This is for Alan S and all the other students who wrote me asking what to read over winter break! I have a great list for you. Sorry it took me so long to post this.
First, you have to read WHEN WANDERER’S CEASE TO ROAM by Vivian Swift. I can’t even leave the house without this book. I love it so much. I read it every day. I have read it so many times. I love this book. It’s like having a new dog in the house. I just love to be with it, curled up with it. It’s showing me the world and my self…. I love this book!
I love it so much, I’m going to propose I teach a class where we make books just like this. I would love to hear what you think of that idea.
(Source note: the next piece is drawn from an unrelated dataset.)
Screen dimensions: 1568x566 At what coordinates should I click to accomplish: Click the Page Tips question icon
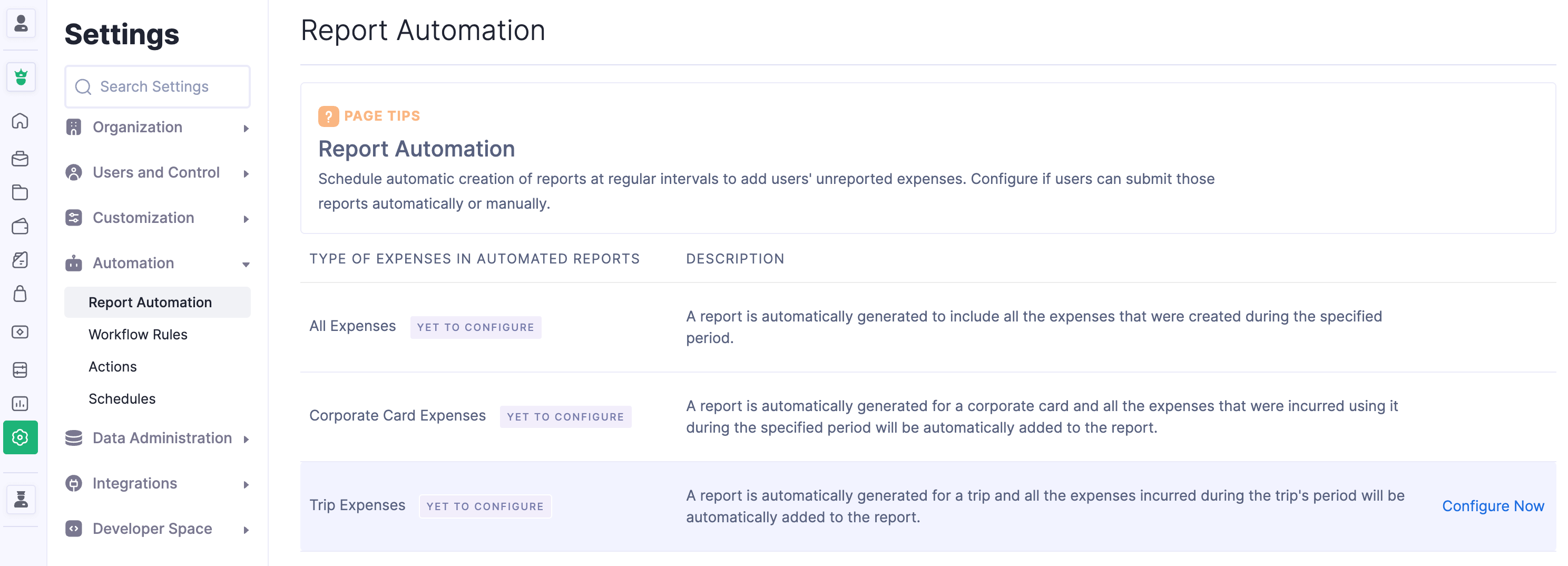click(x=329, y=115)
Wolf Hall. When I go to writer’s houses, I try to sneak a look at the books on their bedside tables. It was very appropriate for me to do this at Peter and Janet’s new condo in Chicago (so beautiful!). I pretend they are my parents and you can be nosy, a little, when it’s your kind-of-parents. Plus, I was being given a tour. On Peter’s side of the bed, Wolf Hall. He usually likes hard German books and German hard books so I didn’t know…..but I wrote the title down. Oh, it’s so so so good. I’m savoring every step. Read this book. It’s the perfect winter break book for you!
Sisters Antipodes. I like to write fan letters to my favorite authors and I just wrote Jane Alison. This is my favorite memoir from my voracious fall memoir reading. I think you will love this book. It’s about a two families linked in such a complicated and troubling way. But Alison’s writing is so urgently beautiful. She wrings wisdom out of the most simple and hard moments. This book will be with me for a long, long time.
What else I am reading:
Love Poems from God.
Emily Dickinson.
Tolstoy’s commonplace book.
Lots of cookbooks.
John Updike’s essays, Self Consciousness and on art. I find my margin notes in these books, from when I read them long ago and I have no IDEA what I am talking about. “This is the key!” I wrote next to a perfectly ordinary sentence. What on earth? My old notes, my old self. Hello, I say, as she passes by, in her hurry, incomprehensibly young.